**Problem to work on**
Copy the records below exactly.

**Records from a dataset**
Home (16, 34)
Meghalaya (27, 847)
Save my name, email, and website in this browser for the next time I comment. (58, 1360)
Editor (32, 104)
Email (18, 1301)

**Response**
Home (16, 34)
Meghalaya (27, 847)
Save my name, email, and website in this browser for the next time I comment. (58, 1360)
Editor (32, 104)
Email (18, 1301)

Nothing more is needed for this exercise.